Because commissioners opted not to vote on the initial sales tax proposal, the county will be required to wait until April before it is able to collect on the 2 percent increase if it is approved later this month.

A successful proposal would need to be submitted to the state for review and approval.

Like the county, the City of Chicago is starting at an enormous deficit - $193 million.  But unlike Stroger, Mayor Richard Daley is pushing a shopping cart of options at the city legislators.

Daley unabashedly says he wants to punish Chicagoans who prefer the comfort of their own vehicles to public transportation.

His strategy to spur use of mass transit is a five-cents-a-gallon tax increase.  He seems unfazed by the fact that Chicagoans are already paying more for gas than any place else in the country.

If the mayor has his way, city residents can look for an increase in property taxes – enough to raise about $108 million.  Much of that, according to Daley, would be spent on new libraries – one of the legacies of his six terms.  One has to wonder however, with the dropping prices of personal computers, the growing number of Internet users, and online innovation after innovation, are libraries the wisest choice for city dollars.

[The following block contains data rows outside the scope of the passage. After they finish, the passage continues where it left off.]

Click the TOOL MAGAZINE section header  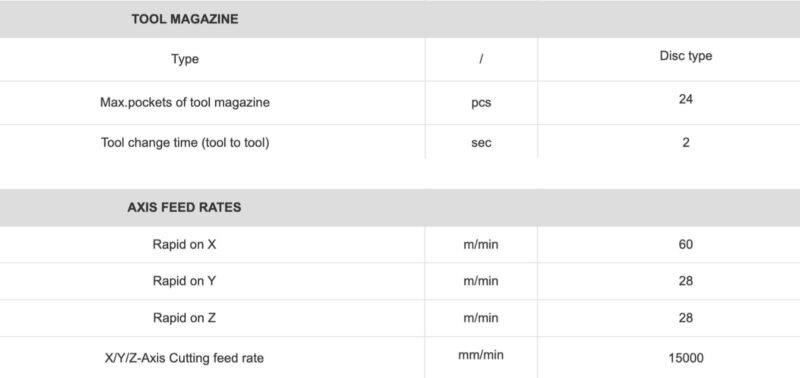[x=185, y=19]
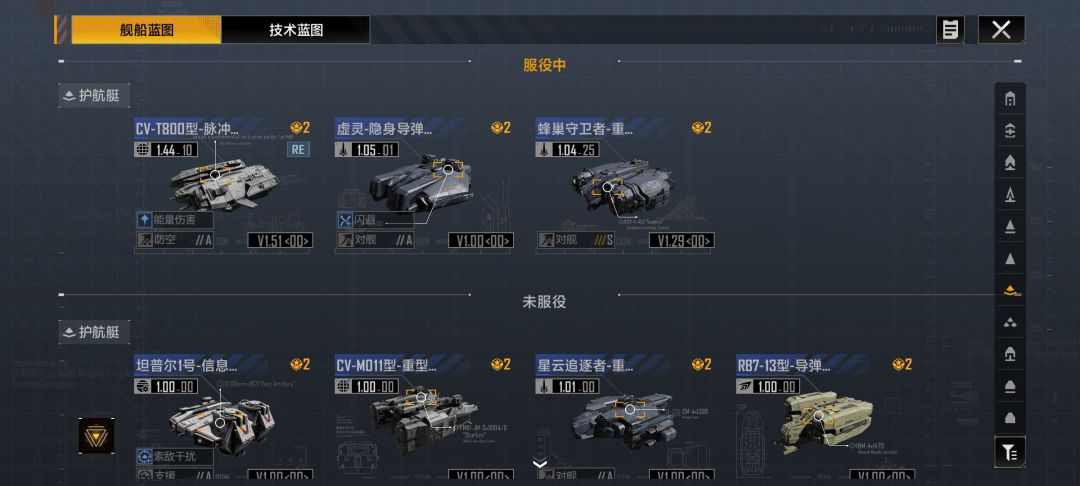This screenshot has width=1080, height=486.
Task: Collapse the 护航艇 group under 服役中
Action: (94, 96)
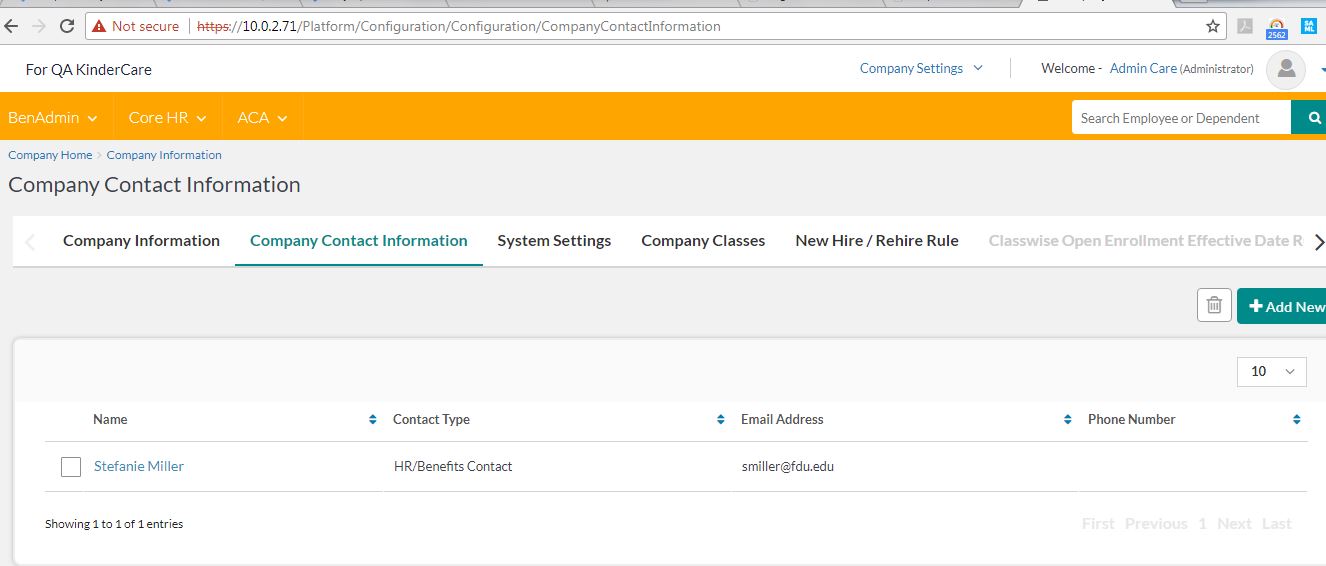The height and width of the screenshot is (566, 1326).
Task: Go to Company Home breadcrumb link
Action: pos(50,155)
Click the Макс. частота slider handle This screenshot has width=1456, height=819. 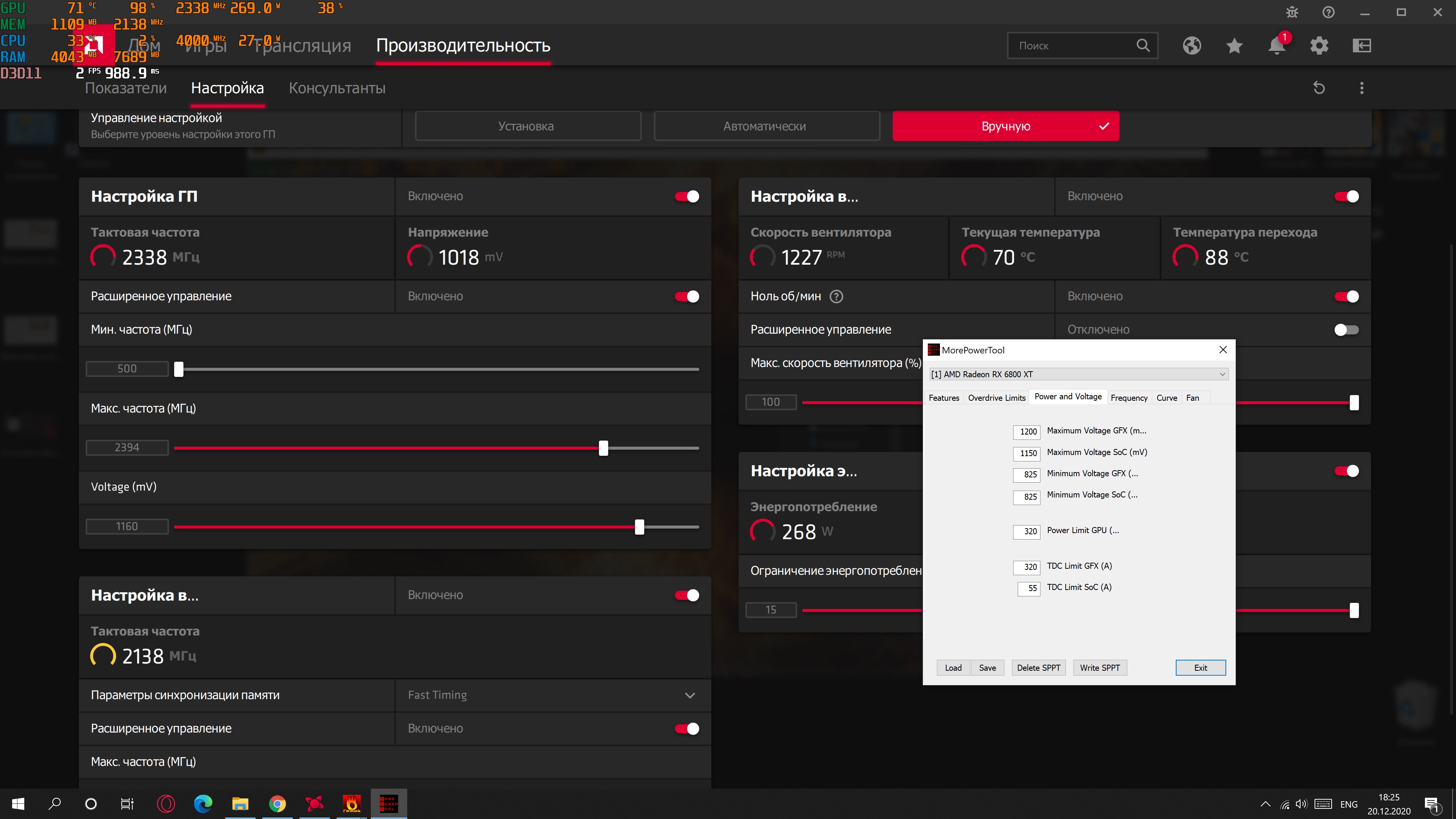pyautogui.click(x=604, y=448)
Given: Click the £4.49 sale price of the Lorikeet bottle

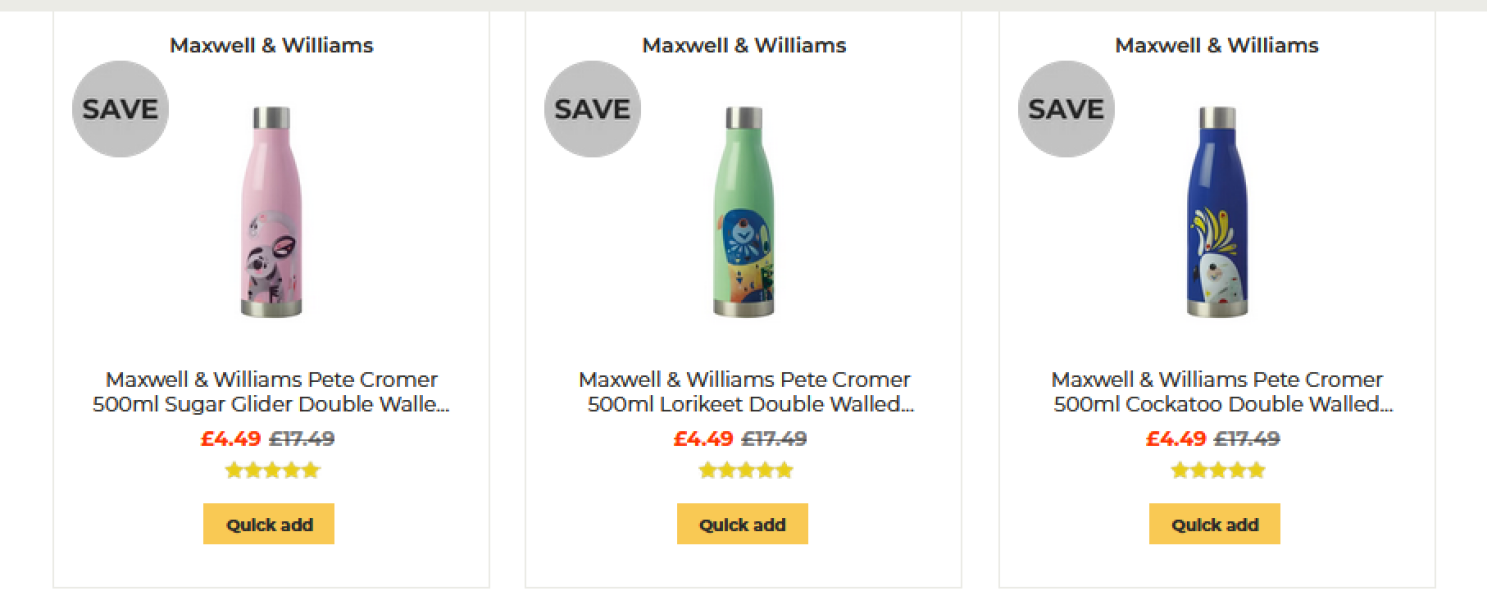Looking at the screenshot, I should 703,438.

Another item in the mayor’s shopping cart is a tax on bottled water.  With the average American drinking 14 gallons of bottled water annually, the 10 cents tax levies will add up in a hurry.

Eating in a restaurant and ordering bottled water will mean a double whammy as the mayor is proposing a 0.25 percent bump in the restaurant meals tax.

Throw in additional taxes on liquor, lease transactions and parking; and a night on the town has gotten expensive.

Tourists are likely to be the major supporters of some of these taxes, but will the taxes be a deterrent for their return visits.

The pressing question for the county and city leaders is how soon will they be back again reaching into our pockets.